··· DATA EXCERPTS ···

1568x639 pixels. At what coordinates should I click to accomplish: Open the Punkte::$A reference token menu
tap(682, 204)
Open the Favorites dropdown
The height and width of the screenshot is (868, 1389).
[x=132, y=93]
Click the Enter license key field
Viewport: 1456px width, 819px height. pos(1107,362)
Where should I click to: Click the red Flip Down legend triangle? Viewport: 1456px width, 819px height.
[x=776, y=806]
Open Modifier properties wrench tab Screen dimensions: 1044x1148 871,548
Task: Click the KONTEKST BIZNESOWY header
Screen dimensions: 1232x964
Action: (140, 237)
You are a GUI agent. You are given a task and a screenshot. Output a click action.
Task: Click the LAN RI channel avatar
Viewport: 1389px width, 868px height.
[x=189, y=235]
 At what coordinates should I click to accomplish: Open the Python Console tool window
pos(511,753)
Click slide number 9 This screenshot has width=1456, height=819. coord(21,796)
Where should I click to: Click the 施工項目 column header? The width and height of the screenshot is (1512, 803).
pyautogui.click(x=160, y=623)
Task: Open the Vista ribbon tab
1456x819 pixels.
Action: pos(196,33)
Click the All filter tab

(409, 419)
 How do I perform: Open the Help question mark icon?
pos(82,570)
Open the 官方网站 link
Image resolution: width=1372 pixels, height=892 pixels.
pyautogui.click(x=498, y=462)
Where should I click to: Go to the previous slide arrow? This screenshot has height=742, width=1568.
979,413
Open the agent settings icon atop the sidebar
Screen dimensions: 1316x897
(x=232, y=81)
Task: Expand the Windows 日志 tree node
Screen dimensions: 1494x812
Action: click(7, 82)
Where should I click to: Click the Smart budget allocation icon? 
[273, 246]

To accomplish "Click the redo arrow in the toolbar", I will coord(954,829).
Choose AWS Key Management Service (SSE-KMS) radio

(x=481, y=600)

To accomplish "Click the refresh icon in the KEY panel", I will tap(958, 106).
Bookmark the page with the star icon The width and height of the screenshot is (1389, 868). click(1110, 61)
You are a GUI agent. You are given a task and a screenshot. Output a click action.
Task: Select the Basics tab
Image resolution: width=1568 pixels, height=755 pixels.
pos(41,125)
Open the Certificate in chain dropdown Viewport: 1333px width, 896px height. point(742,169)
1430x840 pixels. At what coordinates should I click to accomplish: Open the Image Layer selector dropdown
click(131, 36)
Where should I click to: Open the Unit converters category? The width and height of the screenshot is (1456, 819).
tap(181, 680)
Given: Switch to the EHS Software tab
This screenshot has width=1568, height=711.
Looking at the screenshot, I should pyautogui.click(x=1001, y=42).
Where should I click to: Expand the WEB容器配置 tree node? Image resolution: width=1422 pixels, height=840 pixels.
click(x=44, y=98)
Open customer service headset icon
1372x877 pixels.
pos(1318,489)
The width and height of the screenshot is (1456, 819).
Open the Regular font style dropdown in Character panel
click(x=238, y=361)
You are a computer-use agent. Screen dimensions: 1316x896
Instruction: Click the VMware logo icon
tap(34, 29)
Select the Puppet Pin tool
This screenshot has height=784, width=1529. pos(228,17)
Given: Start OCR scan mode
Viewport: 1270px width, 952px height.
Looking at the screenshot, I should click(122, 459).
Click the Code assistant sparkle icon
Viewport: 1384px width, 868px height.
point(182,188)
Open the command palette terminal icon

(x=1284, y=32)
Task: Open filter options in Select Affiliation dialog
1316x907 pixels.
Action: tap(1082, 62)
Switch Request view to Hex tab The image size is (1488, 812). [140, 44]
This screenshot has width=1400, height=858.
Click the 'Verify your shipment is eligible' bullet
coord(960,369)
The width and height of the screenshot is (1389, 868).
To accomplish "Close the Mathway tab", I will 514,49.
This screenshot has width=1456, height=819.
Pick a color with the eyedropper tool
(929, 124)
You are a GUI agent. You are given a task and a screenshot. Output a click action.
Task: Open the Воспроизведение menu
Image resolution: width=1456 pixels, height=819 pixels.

···

TASK PROMPT
Show every line of the listing in which the string "Switch" can be found.

ANSWER TO THIS EXERCISE
Given: Switch to the EHS Software tab
Switch Request view to Hex tab The image size is (1488, 812). [140, 44]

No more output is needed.